Two mornings ago, I woke up in a funk. My neck hurt, my head hurt, my face hurt, and I couldn’t breathe through the humid, pollen-saturated air. It was dark and cloudy and the feeling of the day was the worst kind of oppressive (if there ever can be said to be a good kind!). My morning at work was unproductive. I sent a few emails, created a few accounts on our database, started a folder for Monday’s board meeting agenda and attachments. Even the fresh-baked muffins my boss brought for us (side note: happy administrative professionals’ week/day/whatever) couldn’t quite lift my mood.
As is usual at lunch, my coworker fetched me to go for our midday stroll – which may be a little bit of a misnomer, as we walk briskly and somewhere between three and four miles – and it was still gray. I glumly stumbled to the bathroom and changed from pencil skirt to compression capris and pink flats to tennis shoes before stumbling glumly down the back staircase and out into the fresh (HA) air.
And then! The wind rose. The clouds cleared. The sun peaked out and in the space of a block, the weather went from hideous to stunning.

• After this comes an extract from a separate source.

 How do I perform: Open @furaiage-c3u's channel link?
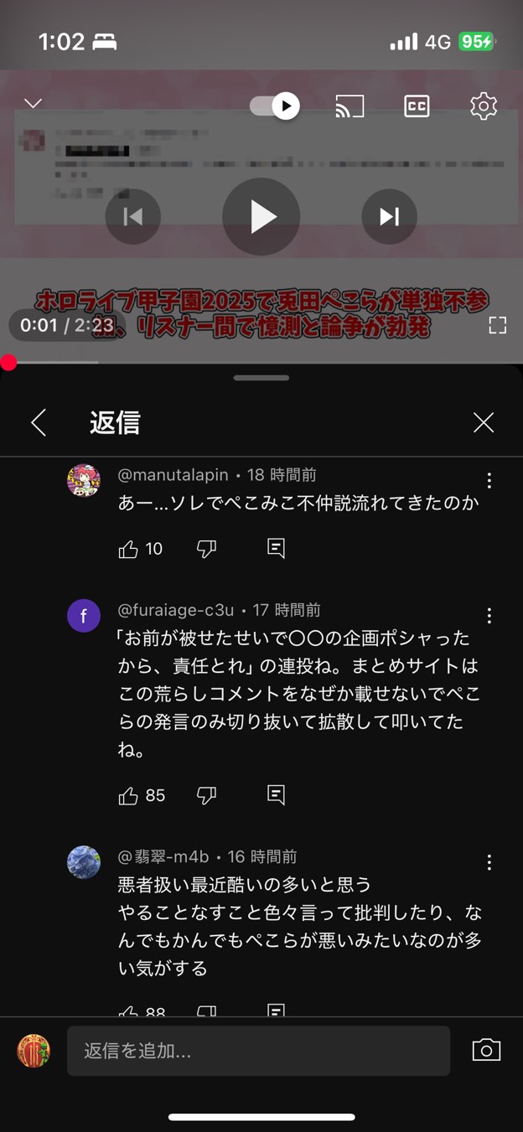(177, 610)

It was as if my morning had never happened. My lingering food-guilt from having the muffin dissipated. I practically skipped up the killer hill we elected to tackle. The walk, in short, was awesome.
Once back in the office, my mood started to flag again. My headache returned. I ate another muffin out of directionless stress and I was buried in guilt over it half an hour later (not helped by the fact that I spent the weekend eating junk food – yes, it was vacation, but the sheer amount that I had felt like a four-day long binge).

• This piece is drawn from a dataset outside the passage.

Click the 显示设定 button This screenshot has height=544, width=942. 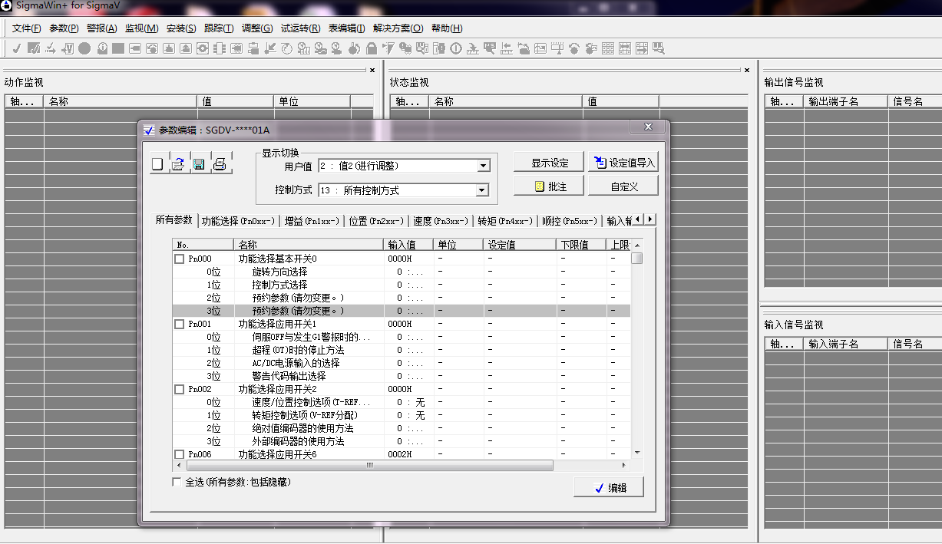click(550, 163)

Clouds make me cranky. Wait, correction. I am a naturally cranky person, and clouds make it worse. They separate me from my precious sunlight, the sunlight that absolutely does not love me back, as my bright red shoulders and forehead can attest.

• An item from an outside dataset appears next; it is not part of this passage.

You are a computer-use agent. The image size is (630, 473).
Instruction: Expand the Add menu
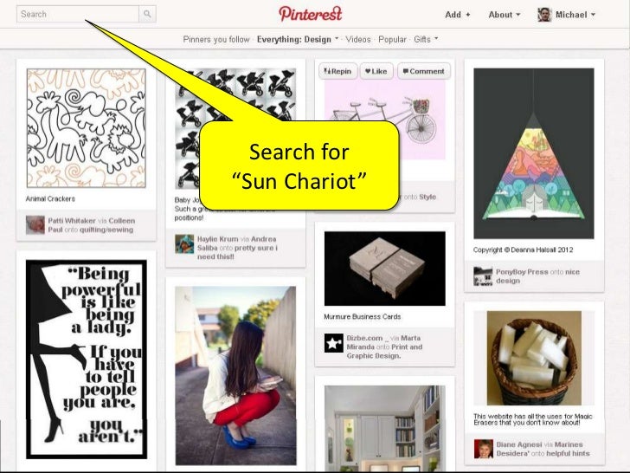pos(457,15)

Storms, though, excite me. There’s power in them and a forward-rushing that gives me a huge boost of energy. I wonder sometimes if my dislike of clouds is related to them being dirty teases, promising me a storm that never comes.
Case in point, yesterday morning. I was woken up by thunder and it was awesome. I was revved. I was happy. I was ready to go. Then the thunder stopped, and it was just rain, and like a thumbtack in a basketball I went from totally pumped to totally deflated. I think I used that simile correctly but I’m not too up on sports equipment.
It’s not that I’m incapable of being happy when I’m not in the sun. I’m frequently quite pleased when I’m sitting in a dark room on a computer like the basement-dweller I am at heart. But the weather has an awfully strong effect on my mood, and one that has either gotten stronger over time or I’ve never noticed to this extent before.
The clinical term for this type of phenomena is Seasonal Affective Disorder, or the aptly-acronymed SAD. Seasonal Affective Disorder refers more to pervasive low mood relating to the seasons changing, rather than the sun hiding behind a cloud, so it doesn’t entirely apply here. However, it does lend credence to the idea that the presence or absence of sunlight can, and does, have a profound influence on mood. There’s fairly strong evidence that moving towards the equator, where the sun is stronger, can even completely cure SAD. I guess I didn’t move equator-wards enough.
Clearly my mood being tied so closely to the weather is less than healthy, but it’s not uncommon. Now that I’m more consciously aware of it, I’m trying to harness the power of sunlight to be extra productive when it’s lovely out, so that I’m free to wallow a little when it’s gross. Like everything in life, it’s all about finding a balance. And like my childhood self who fell over a lot, I’m not good at balance, but I sure am trying.
(As an aside: this blog has 2,000 views and 20 comments and the numbers being sort of even like that make me really happy. Thank you all!)